How is a Pashmina Shawl Made?
The way Pashmina shawls are woven hasn’t really changed since centuries. Till date, traditional methods are used in weaving a Pashmina. The process of weaving a Pashmina shawl is called ‘Wonun’ and the weaver weaving it is called ‘Wovur’.
This is how a Pashmina is Made: Process of Making Pashmina Shawl
First, the wool/ yarn is obtained.
Around 4 to 8 iron rods are already fixed on the ground. The wool yarn is first wound around these rods. The rods are usually spread across an area of 10 meters. A person has to walk across these rods multiple times while winding the yarn across them. This is how the warp gets made.
The yarn is then stretched and perfected.
It is then dried out in the sun and then wound again on wooden spindles.
Then, the yarn goes on the handloom where expert weavers weave it by hand.
Since the Pashmina wool is so fine that it cannot be spun using machines. Hence, each and every process that goes into making a Pashmina shawl is done using hands.
It takes a few days for a Pashmina shawl to be made.
After the wool is weaved into a beautiful shawl, an amazingly skilled embroiderer works his magic next.
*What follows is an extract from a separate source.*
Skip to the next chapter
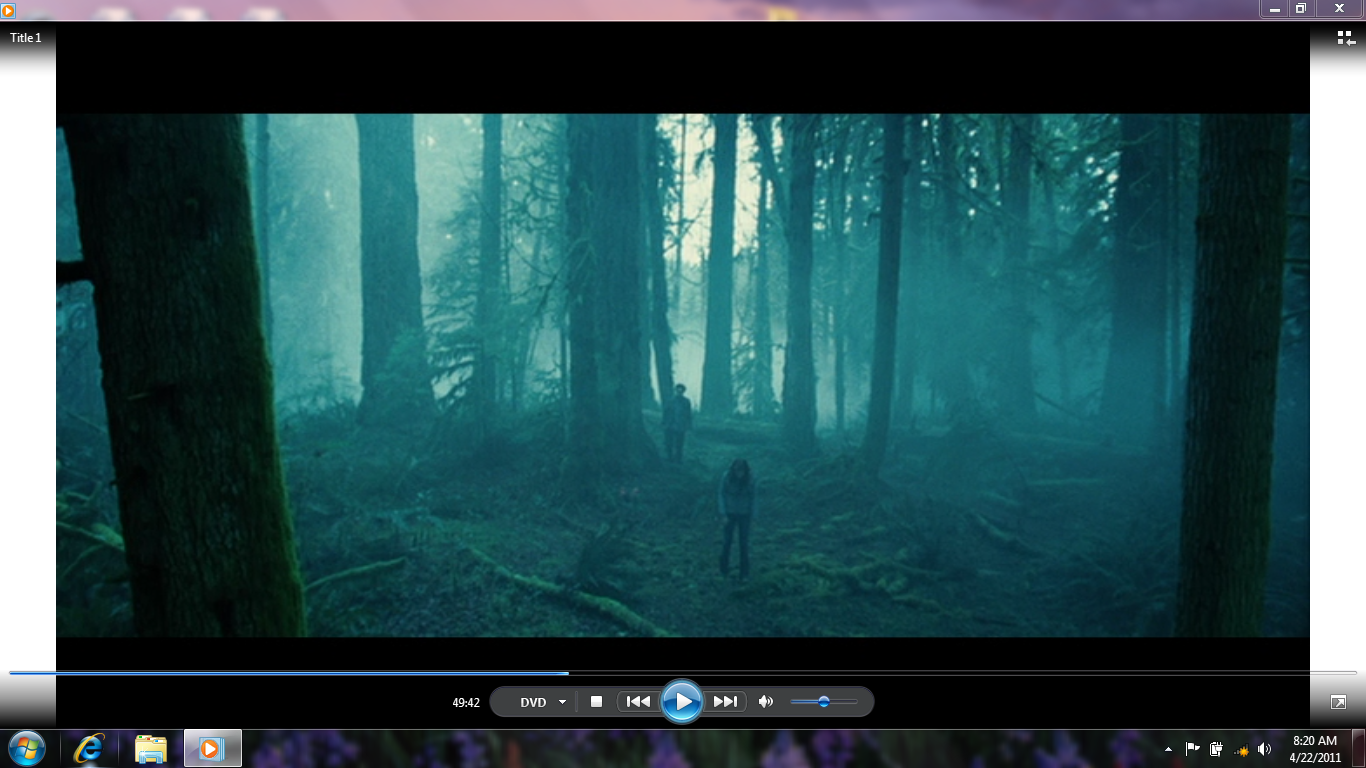This screenshot has width=1366, height=768. pyautogui.click(x=725, y=701)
The shawl is then covered with beautiful, colorful embroidery. At the end of the embroidery process, the shawl is first washed and ironed before it reaches the stores to be sold.
What makes a Pashmina so expensive and special?
A Pashmina’s warmth is incomparable. Since the Changthangi goats need to survive extreme cold temperatures, they develop a thick fur which helps them in resisting the temperatures. This gives the Pashmina a warmth like no other! A Pashmina isn’t just known for its warmth but also for its softness and lightweightedness. Only someone who owns a Pashmina knows why all this craze surrounds it.
Every time you step out wearing a Pashmina shawl, you don’t just have something that’ll keep you super warm but you’ll also make a style statement. A Pashmina can add oodles and oodles of grace to any outfit.
Not to forget, with a Pashmina, you also own a beautiful piece of heritage and legacy that has been passed on from generations to generations. It is truly a timeless piece.
What makes a Pashmina shawl or scarf so expensive is the process that goes behind it. Since everything is done using hands, it can take several days and in some cases months to craft a single shawl. Another factor that makes it expensive is the rarity of the wool. The artisans toiling hard to craft the perfect piece of Pashmina for their customers are also amazingly skilled and working in the industry for years. All of this makes a Pashmina shawl truly worth each penny!
What is a Pashmina scarf?
A scarf or a stole that is made using the wool from the Pashmina or Changthangi goats can be called a Pashmina scarf.
What is a Pashmina wrap?
A shawl or a scarf that you can use during the winters and is made from the Pashmina wool can be called a Pashmina wrap. A Pashmina can be wrapped around in various styles.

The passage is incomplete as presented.